A incidência de contribuição patronal sobre o salário-maternidade é inconstitucional, segundo o STF
Laís Araújo
Em julgamento finalizado em 4 de agosto de 2020 na sessão do plenário virtual, o Supremo Tribunal Federal (“STF”), por 7 votos a 4, declarou a inconstitucionalidade da contribuição patronal sobre o salário-maternidade.
A decisão por maioria de votos foi tomada no Recurso Extraordinário 576.967, com repercussão geral reconhecida (tema 72).
O contribuinte defendeu que o salário-maternidade não tem natureza remuneratória, já que, durante tal período, a empregada está afastada do trabalho, tendo natureza, portanto, indenizatória.
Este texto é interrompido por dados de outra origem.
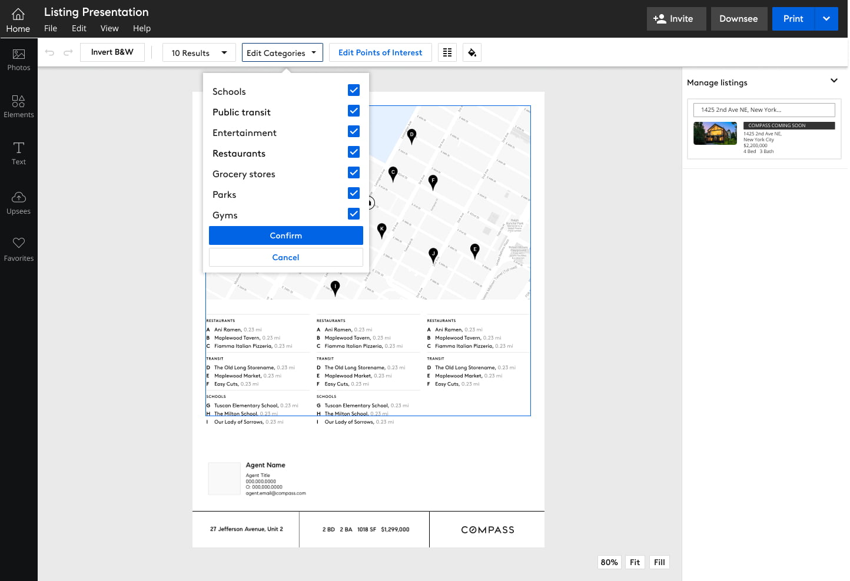850x581 pixels.
Task: Toggle the Restaurants checkbox off
Action: click(354, 152)
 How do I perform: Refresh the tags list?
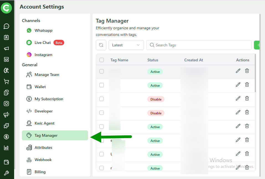(101, 45)
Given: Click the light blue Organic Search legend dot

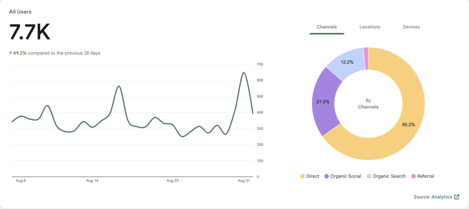Looking at the screenshot, I should tap(369, 176).

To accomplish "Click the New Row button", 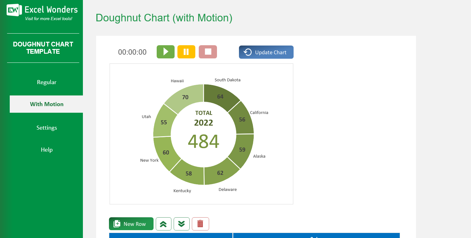I will pos(131,224).
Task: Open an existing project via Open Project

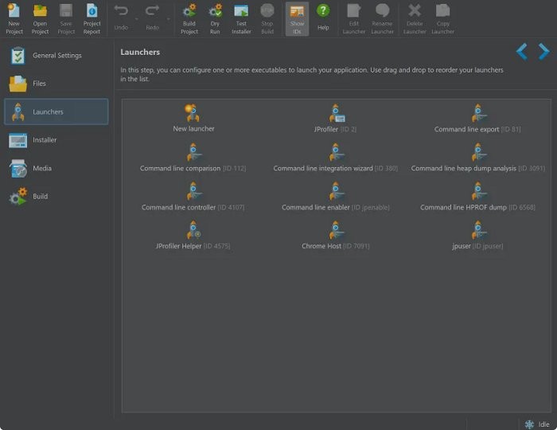Action: (40, 18)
A União, por sua vez sustentou que a empregada continuava a fazer parte da folha de salários e que, pela lei, salário-maternidade é considerado salário de contribuição.
A contribuição patronal sobre a folha de salários é devida pelos empregadores para o custeio da seguridade social. Incide sobre a remuneração total paga aos seus empregados e trabalhadores avulsos, aplicando-se uma alíquota de 20% (vinte por cento).
O centro do debate entre o contribuinte e o fisco está na interpretação do artigo 195, inciso I, alínea ‘a’ da Constituição da República de 1988 e do art. artigo 28, parágrafo 2º da Lei n. 8.212/91, in verbis:
Art. 195. A seguridade social será financiada por toda a sociedade, de forma direta e indireta, nos termos da lei, mediante recursos provenientes dos orçamentos da União, dos Estados, do Distrito Federal e dos Municípios, e das seguintes contribuições sociais:
I - do empregador, da empresa e da entidade a ela equiparada na forma da lei, incidentes sobre:
a) a folha de salários e demais rendimentos do trabalho pagos ou creditados, a qualquer título, à pessoa física que lhe preste serviço, mesmo sem vínculo empregatício;
Art. 28. Entende-se por salário-de-contribuição:
§ 2º O salário-maternidade é considerado salário-de-contribuição.
Em seu voto, o Ministro Luís Roberto Barroso (relator) destacou que a CR/88, em seu art. 195, I, ‘a’, prevê como base de cálculo da contribuição previdenciária os valores pagos como contraprestação a trabalho ou serviço prestado ao empregador. Para o Ministro, o fato de a empregada continuar integrando formalmente a folha de salários decorre da manutenção do vínculo empregatício e não atribui natureza salarial ao benefício recebido por ela.
Sob o aspecto formal, o art. 28, § 2º, da Lei nº 8.212/91 criou nova fonte de custeio diferente daquelas contidas no art. 195, I, ‘a’ da CR/88, ao arrepio do Texto Constitucional, que exige lei complementar neste caso.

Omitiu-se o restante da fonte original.